◆ TEXT PASSAGE:
::::
It looked like it was the geek appeal of the telescopes and computers and stuff that drew these adults with important jobs up to the secluded observatory, but as it got dark, everyone went outside and either dove into some research project, or used their telescopes to simply star-hop, checking in with everything that made them feel small and perfect.
It’s a rule that the kids in the group get the run of the place in the early evening. The SVAS is a nonprofit that partners with other educational institutions to grow kids as freakishly into this stuff as they are.
“Hello,” said a precocious boy named Shawn to everyone who got near him. “Would you like to look through my telescope?”
In the early night sky, people caught a peek at Venus before she set in the west, and then turned their attention to whatever would penetrate the haze. Saturn looked like every cut-out you’ve ever seen of a white circle surrounded by a thick white band.
Charlie Coburn, one of the directors and head of the organization’s Junior Astronomers’ Club, put his open hand up against the sky, blocking out the constellation Orion. There are 88 constellations, he told two adolescent boys, probably 44 of them visible to the Northern Hemisphere. Each one is about as big as your open hand, he said. Coburn walked his open hand across the sky, pointing out Persius and Cassiopeia—the queen in her lounge chair, as Coburn explained it.
::::
◆ RECORD SET:

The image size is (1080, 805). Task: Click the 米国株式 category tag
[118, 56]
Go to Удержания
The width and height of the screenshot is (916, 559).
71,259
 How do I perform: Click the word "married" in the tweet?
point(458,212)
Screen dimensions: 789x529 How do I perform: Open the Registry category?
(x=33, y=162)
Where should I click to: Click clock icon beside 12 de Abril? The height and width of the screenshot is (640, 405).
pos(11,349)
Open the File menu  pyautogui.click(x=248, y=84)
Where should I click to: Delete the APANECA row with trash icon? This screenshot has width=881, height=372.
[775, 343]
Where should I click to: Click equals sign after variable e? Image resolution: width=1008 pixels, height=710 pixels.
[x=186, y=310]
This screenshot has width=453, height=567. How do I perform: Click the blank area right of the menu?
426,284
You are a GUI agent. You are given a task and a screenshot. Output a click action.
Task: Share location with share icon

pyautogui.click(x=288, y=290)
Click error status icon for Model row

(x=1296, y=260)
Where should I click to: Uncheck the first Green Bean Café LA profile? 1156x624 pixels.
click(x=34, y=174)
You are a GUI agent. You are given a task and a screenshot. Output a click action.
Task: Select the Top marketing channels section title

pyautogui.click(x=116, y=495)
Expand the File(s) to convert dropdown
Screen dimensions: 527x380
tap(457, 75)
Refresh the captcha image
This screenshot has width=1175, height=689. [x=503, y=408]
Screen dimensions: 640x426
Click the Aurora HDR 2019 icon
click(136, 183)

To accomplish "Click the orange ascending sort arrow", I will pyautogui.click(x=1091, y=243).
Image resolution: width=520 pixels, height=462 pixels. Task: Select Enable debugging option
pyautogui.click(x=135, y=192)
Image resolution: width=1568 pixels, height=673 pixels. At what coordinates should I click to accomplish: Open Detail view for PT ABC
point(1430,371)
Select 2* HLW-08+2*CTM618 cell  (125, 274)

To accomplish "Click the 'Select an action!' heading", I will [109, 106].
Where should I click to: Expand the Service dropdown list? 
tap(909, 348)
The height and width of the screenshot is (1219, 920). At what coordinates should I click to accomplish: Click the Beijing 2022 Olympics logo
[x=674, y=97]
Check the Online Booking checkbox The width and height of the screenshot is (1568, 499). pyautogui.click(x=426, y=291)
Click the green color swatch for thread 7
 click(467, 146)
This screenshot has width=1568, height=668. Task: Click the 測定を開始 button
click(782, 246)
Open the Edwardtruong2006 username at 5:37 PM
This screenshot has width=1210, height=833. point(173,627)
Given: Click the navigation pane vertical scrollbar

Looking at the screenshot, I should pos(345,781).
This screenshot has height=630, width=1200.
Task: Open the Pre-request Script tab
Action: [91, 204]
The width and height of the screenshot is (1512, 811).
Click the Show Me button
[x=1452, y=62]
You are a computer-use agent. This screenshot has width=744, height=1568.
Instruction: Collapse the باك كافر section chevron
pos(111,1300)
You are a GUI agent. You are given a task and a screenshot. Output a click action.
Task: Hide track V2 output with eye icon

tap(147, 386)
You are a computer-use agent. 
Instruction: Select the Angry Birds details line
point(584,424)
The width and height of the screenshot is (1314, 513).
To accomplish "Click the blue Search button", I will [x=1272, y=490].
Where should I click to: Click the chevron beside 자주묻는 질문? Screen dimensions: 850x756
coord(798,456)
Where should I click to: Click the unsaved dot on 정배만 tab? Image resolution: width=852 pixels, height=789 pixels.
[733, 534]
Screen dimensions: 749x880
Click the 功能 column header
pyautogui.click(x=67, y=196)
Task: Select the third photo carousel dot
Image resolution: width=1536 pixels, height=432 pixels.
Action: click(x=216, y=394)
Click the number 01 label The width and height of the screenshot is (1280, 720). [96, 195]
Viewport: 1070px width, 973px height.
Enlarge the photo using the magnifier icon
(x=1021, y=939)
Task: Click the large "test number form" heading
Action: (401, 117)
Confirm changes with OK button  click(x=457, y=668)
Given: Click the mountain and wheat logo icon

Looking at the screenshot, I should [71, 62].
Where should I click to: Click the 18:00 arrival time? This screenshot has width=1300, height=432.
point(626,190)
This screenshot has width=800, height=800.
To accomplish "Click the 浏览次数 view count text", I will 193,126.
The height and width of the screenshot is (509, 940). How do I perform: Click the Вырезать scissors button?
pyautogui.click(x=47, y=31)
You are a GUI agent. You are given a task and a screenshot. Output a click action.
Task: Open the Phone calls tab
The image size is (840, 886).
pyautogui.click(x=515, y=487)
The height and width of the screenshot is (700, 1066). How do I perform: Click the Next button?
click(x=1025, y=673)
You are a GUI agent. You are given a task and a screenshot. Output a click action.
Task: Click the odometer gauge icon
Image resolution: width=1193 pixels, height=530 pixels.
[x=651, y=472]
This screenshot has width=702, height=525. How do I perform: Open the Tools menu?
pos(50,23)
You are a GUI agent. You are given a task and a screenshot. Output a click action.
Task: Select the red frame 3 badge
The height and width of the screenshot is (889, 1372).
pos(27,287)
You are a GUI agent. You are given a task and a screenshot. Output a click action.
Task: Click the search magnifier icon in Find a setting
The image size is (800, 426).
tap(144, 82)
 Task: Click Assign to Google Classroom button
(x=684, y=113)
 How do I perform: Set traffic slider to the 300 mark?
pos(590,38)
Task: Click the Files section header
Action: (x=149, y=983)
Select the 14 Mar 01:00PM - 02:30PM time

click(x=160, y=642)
::::
◆ PROBLEM TO SOLVE:
Answer these questions from the observatory passage.
1. Which planet did people glimpse before it set in the west?
2. How many constellations are there, according to Charlie Coburn?
3. What did the boy named Shawn ask the people who came near him?
The records are separate from the observatory passage.

◆ EXERCISE RESULT:
1. Venus
2. 88
3. He asked, "Would you like to look through my telescope?"